NBC made it official in December, but only after Jones finished a brutal year: her husband of 17 years, Uche Ojeh, died of glioblastoma in May 2025. “I told the kids we can’t outrun grief,” she says. “But we can let it ride shotgun while we keep driving.” That resilience sold network brass on her readiness for live, unpredictable daytime TV.
White House Childhoods & Vision Boards
Bush Hager’s path was never linear. She was a University of Texas freshman when her father, George W. Bush, won the 2000 election. “I wanted to be an educator, not a personality,” she insists. NBC recruited her in 2009 after a book-tour segment; she initially declined for two years. Jones, meanwhile, manifested her seat at 30 Rock two decades early. “I papered my bedroom with local-news anchor headshots,” she says. “My mom kept the fifth-grade drawing. The earrings are still enormous.”
Both women cite thick-skin childhoods as training. “I was 18 when the world started opining on my dad’s every move,” Bush Hager notes. “You learn to absorb noise without internalizing it.” Jones grew up the only Black family on her Wichita block: “I was translating cultural context for classmates at recess. Live television just scales that conversation.”
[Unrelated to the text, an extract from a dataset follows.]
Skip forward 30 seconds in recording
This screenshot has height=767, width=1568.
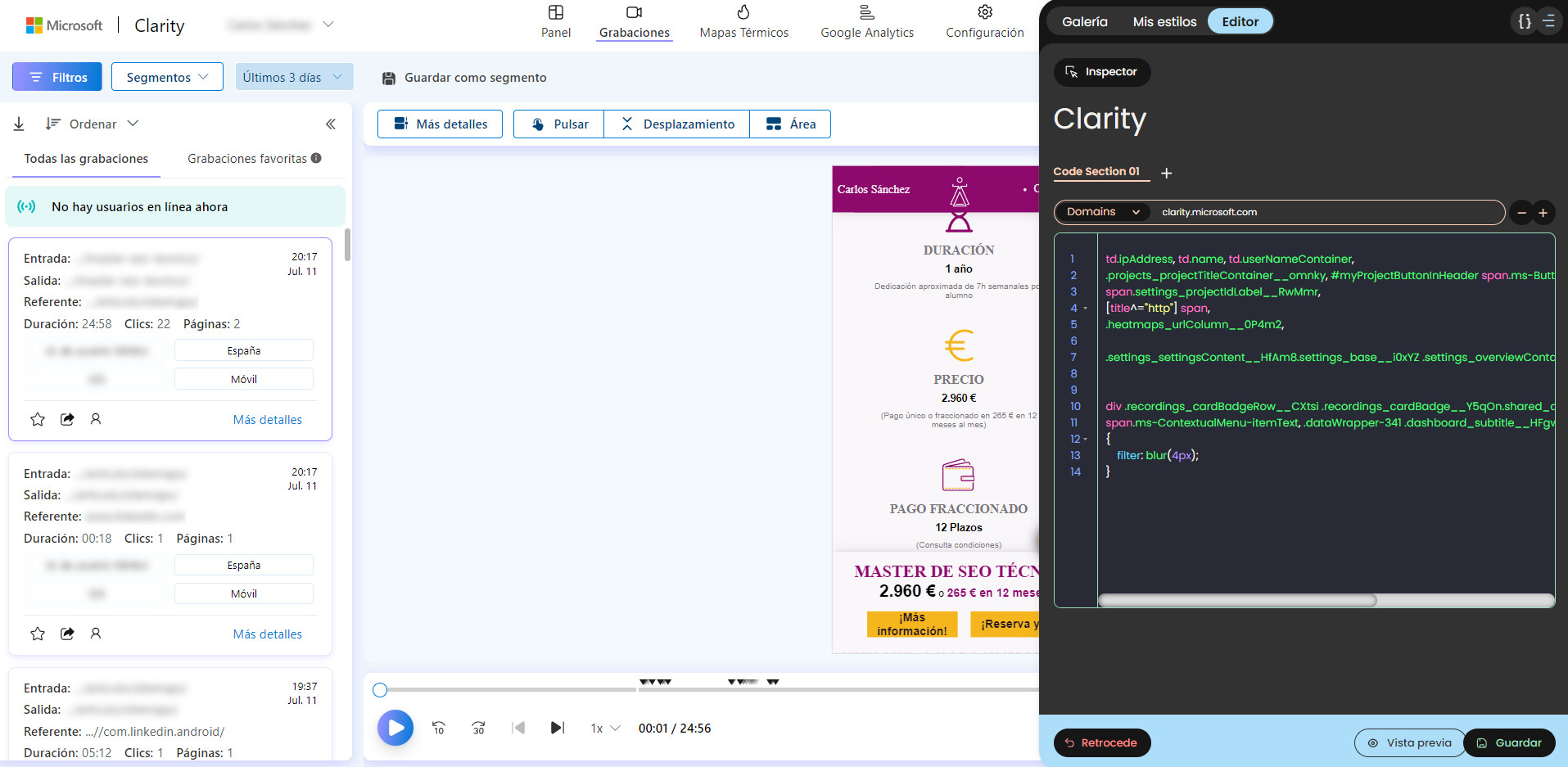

The On-Air Vibe: “Take the Heavy Backpacks Off”
Producers describe the new hour as “variety-show comfort food.” Segments oscillate between celebrity interviews, viral TikTok explainers, and parenting overshares. Ratings data show the biggest lift among women 25-54 who stream the show after school drop-off, Parade reports. “We want viewers to feel like they’re at brunch with the friend who brings extra napkins and the one who cries at commercials,” Bush Hager jokes.
That balance requires meticulous pre-show calibration. Jones arrives at 5 a.m. to scan headlines; Bush Hager pre-writes three “spontaneous” anecdotes the night before. “The illusion of ease is a 14-hour production,” Jones laughs.
Mom Guilt, Leggings & Olivia Dean
Off-camera, the duo’s group-chat is 80% parenting panic. “I can flub a guest’s name and shrug,” Bush Hager says. “But if I forget Hal’s pajama-picking ritual, I spiral.” Jones—mom to Kayin, 16, and twins Clara and Uche Jr., 13—owns 12 identical pairs of black leggings she calls “grief armor.” They swap audiobook codes for widowhood memoirs and Brandi Carlile ballads. “Olivia Dean is my unhealthy obsession,” Jones confesses. Bush Hager counters: “I’m in a Codependent-Cheeto relationship. Orange fingers = peace.”
Lightning-Round Revelations
During our rapid-fire closer, the women finish each other’s answers so often the transcript reads like a shared Google Doc:
- Favorite movie: Bush Hager—Love Actually; Jones—My Best Friend’s Wedding
- Current binge: The Beast in Me (Bush Hager), Emily in Paris plus Eddie Murphy’s Being Eddie (Jones)
- Nightstand book: Bush Hager—The Correspondent; Jones—The Hot Young Widows Club
- Junk-food vice: Cheetos vs. Teddy Grahams combo pack
- Closet staple: pajamas selected by a six-year-old vs. black-legging uniform
The synchronicity explains why NBC locked them in through 2027 with an option for 2028. “We’re not reinventing the wheel,” Bush Hager says. “We’re just adding bigger cup holders and better playlists.”
What Happens Next
Upcoming installments will broadcast from Austin and Wichita to lean into their heartland brand. Producers are courting Michelle Obama for a joint book-club segment, and Jones is developing a recurring series on teenage grief support groups. “If we can make one widowed mom feel seen at 10 a.m., that’s bigger than any ratings spike,” she says.
For now, the metric that matters most arrives daily at 3 p.m. when their kids text, “Good show.” Jones screenshots hers; Bush Hager prints them for a kitchen collage. “That’s our renewal notice,” she grins. “Everything else is just analytics.”